Ever since Vasari, the lives of artists have aroused the public imagination: the vision, the struggle, the madness, the stardom, or the neglect. From Caravaggio to Jackson Pollock, there’s always drama.
The 13 documentaries featured in Art on Screen 2007, a three-day festival of award-winning art documentaries from around the world running this weekend at the Paley Center for Media in Los Angeles, are a good deal more sober than the Hollywood biopics that usually exploit the turbulence lurking in the creative spark.
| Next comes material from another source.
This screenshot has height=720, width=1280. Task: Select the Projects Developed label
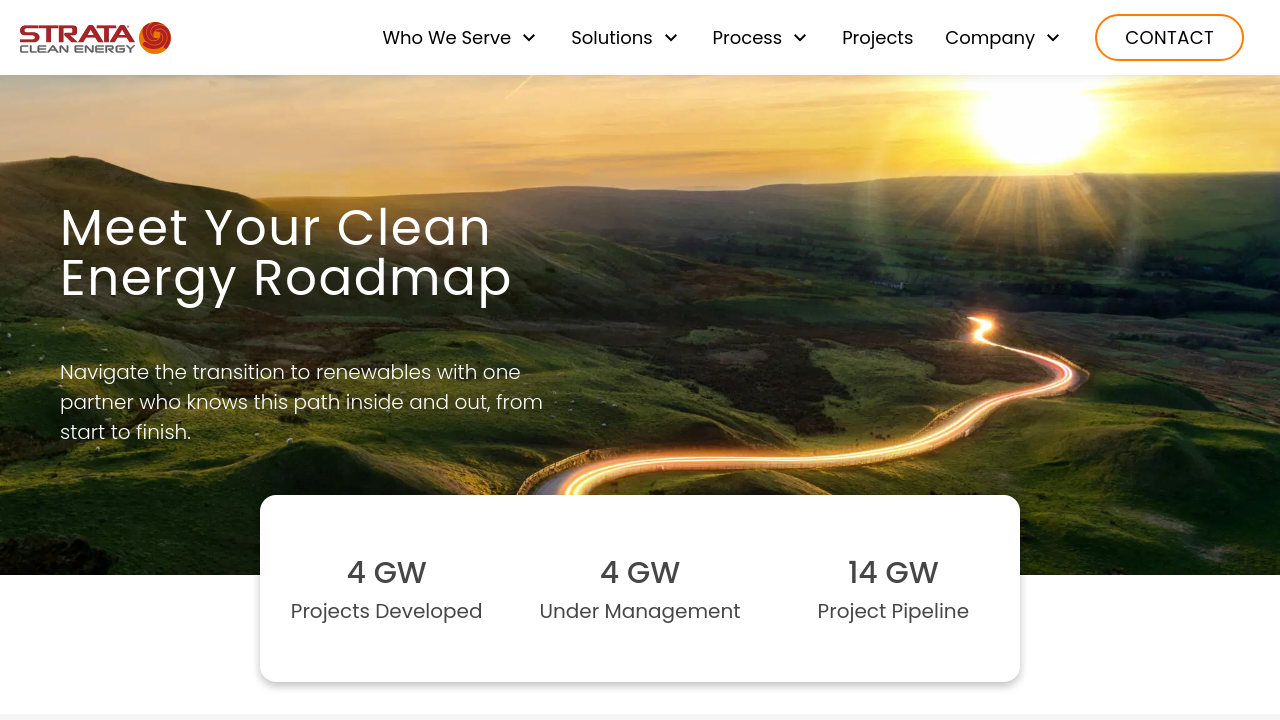pos(386,611)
True, there are spirited portraits of such idiosyncratic originals as Yves Klein and Robert Indiana, but the festival’s centerpiece — Ric Burns’s four-hour “Andy Warhol: A Documentary Film” — is a far more studious appraisal. The silver-wigged pop artist and underground filmmaker gets the canonical treatment, with all the sublime and reckless craziness of Warhol’s 1960s Factory era subdued by the overly deliberate format PBS viewers know too well.
True, that is Laurie Anderson delivering the didactic narration. But the liveliest voice belongs to Billy Name, the one-time Factory manager who cheerfully takes the blame for bringing a slew of speed freaks into Warhol’s space-age demimonde. Resembling nothing so much as a burly biker dude, Mr. Name boasts remarkable recall given his admitted drug intake.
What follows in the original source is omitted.